◆ **EXCERPT TO READ**:

════════════════════

Contrary to recent studies, proper use of a drug called aprotinin to reduce bleeding during heart surgery does not increase the risk of heart attack or stroke, according to a study in the June issue of The Journal of Thoracic and Cardiovascular Surgery.
"Our study is important because it shows that if aprotinin is used selectively and a drug/lab test interaction is avoided, the drug does not hurt patients' hearts or brains while reducing their need for blood transfusions and reoperations for bleeding," said C. Michael White, Pharm.D., of Hartford Hospital in Hartford, Conn., one of the study authors.
The study was prompted by recent reports suggesting an increased risk of complications--including heart attacks, strokes, and kidney problems--in patients who received aprotinin to reduce bleeding during heart bypass or valve replacement surgery. In response, the U.S. Food and Drug Administration issued an alert limiting the use of aprotinin during heart surgery.

════════════════════

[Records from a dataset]
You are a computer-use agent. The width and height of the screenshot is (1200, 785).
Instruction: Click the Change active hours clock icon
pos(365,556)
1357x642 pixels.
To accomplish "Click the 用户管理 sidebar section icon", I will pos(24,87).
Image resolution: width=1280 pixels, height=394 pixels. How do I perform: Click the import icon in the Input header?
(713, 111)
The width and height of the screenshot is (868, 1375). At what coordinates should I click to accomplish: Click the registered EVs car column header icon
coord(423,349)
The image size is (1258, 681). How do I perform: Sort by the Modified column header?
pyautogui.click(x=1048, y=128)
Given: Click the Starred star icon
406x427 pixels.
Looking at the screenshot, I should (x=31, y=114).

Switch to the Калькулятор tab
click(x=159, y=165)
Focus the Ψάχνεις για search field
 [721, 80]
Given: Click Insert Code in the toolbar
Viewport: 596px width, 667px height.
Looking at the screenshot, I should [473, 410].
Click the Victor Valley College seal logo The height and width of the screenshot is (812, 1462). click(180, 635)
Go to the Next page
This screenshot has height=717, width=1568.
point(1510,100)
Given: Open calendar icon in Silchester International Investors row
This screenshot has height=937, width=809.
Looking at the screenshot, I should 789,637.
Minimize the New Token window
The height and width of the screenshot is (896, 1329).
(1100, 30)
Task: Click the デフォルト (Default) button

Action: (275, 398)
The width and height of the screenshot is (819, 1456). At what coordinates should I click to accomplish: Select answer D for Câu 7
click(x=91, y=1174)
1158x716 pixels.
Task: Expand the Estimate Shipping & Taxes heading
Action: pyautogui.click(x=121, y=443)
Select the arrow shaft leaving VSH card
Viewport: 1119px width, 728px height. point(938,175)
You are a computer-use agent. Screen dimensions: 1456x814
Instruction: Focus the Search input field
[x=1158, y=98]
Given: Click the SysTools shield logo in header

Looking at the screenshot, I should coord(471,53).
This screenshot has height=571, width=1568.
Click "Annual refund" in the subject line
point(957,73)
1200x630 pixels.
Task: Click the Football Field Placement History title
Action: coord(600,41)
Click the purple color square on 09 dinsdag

════════════════════

◆ **PROBLEMS AND TASKS**:
1. In which journal issue did the aprotinin article's study appear?
2. Can you write the next part of the aprotinin article, picking up after its final sentence?
None of these data matter here.

◆ **ANSWERS FOR EACH ITEM**:
1. The June issue of The Journal of Thoracic and Cardiovascular Surgery.

2.
Dr. White and colleagues performed a similar study, but limited to patients treated at Hartford Hospital, where aprotinin was used differently than at most other hospitals. "We thought our results might be different than what most hospitals had seen, because at Hartford Hospital, we reserved drug therapy to patients who would most benefit and we avoided a drug/laboratory test interaction that could have resulted in an increased risk of blood clots," according to Dr. White.
The analysis included 3,348 patients undergoing bypass or valve replacement surgery at Hartford Hospital from 2000 through 2005. In contrast to the previous study, there was no increase in heart attack risk among patients receiving aprotinin, while the risk of stroke was 35 percent lower.
As in the previous study, patients receiving aprotinin had an increased risk of kidney dysfunction after surgery. It was not clear whether the kidney problems were permanent or temporary.
One reason for the conflicting results is that Hartford Hospital limited the use of aprotinin to patients undergoing particularly complex operations (and to patients like Jehovah's Witnesses, who refuse blood transfusions).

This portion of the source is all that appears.